Ирада спала. На ее лице медленно жило выражение внимания. Возможно, внимания к ее совершенно не представимому будущему, которое — непредставимости этой своей благодаря — было похоже на сон и только во сне и доступно.
Я достал из рюкзака свитер и укрыл ее. А то вон уже руки гусиной кожей покрылись зябко.
Самому мне заняться было нечем. Самолет то ли падал, то ли нет, спать не хотелось. И читать не хотелось. Да, в общем-то, у меня и не было с собой ничего еще не прочитанного, а перечитывать без нужды на то особой — чтобы выучить, например — я не переношу.
Чтобы хоть как-то потеснить безделье, я решил написать рассказ. Впоследствии, конечно, выяснилось, что ни черта у меня не вышло. Так что и пробовать не стоило. Но мне давно и очень хотелось попытаться. Конечно, я тщетно пробовал и раньше, но тогда в самолете, у меня возникла уверенность, что я наконец-то теперь кое-что знаю, и потому сейчас шансов у меня больше.

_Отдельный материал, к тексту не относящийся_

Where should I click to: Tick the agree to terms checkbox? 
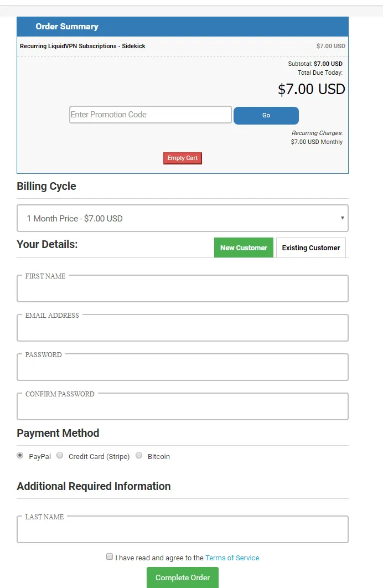click(110, 557)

Надо сказать, литература, книги — изначально были для меня увлекательным камнем преткновения. Еще сызмальства, как только столкнулся с чудом букваря, с чудом рождения смысла из послоговых мычаний, я звериным образом почуял существенность, чудо языка: что он, язык, есть самый верный путь в неведомое, что с веры в слова начинается в е р а. Окончательно, теперь осознанно, меня утвердило в этом то обстоятельство, что еще в школе меня потрясло следующее: мне почему-то пришло в голову, что Льва Толстого нет. Есть роман "Война и мир", то есть мое чтение "Войны и мира", а автор "Анны Карениной" и "Кавказского пленника" здесь ни при чем.

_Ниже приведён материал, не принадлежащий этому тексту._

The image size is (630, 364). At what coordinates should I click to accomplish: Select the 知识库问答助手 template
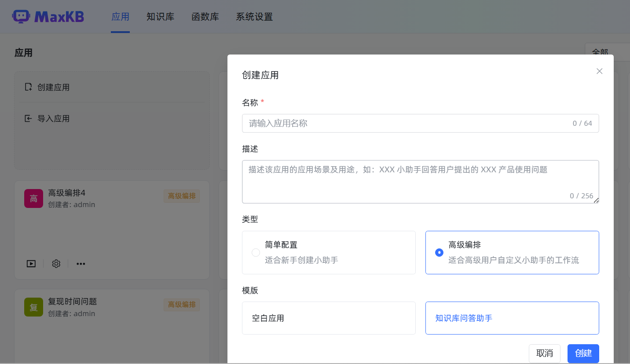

Я очень хорошо помню это ощущение. Я рассуждал: вот море, оно похоже на роман — и то, и другое живет само по себе, поскольку и роман, и море — стихия, но ж и в у т они только тогда, когда я в них — вглядываюсь, или купаюсь. Роман и море не имеют автора, потому что если бы он был, мне не было бы так интересно — читать и плавать, ведь, когда читаешь и плаваешь, ты становишься частью, обитателем того, в чем плаваешь и что читаешь, — а быть придуманным автором чтения или моря — участь, я считаю, достаточно отвратительная, чтобы даже и мысли об авторстве не возникало. Потому-то и было заманчиво — прочувствовать, как это происходит — исчезновение пишущего. Вот он, я выдумывал, идет куда-то по пляжу чистого листа, а тот, кто читает, видит только следы — приметы отсутствия, которое ведет за автором в самое интересное и дремучее из мест — в иное.
Тогда же, сраженный "Войной и миром", я попробовал что-нибудь процарапать в тверди пустоты, но, промучившись полдня, так и не добрался до первой точки. С тех пор писательство как подвиг с необходимостью вызывало во мне сильнейшие потоки девственного благоговения, стоило мне только задеть его краешком рассуждения.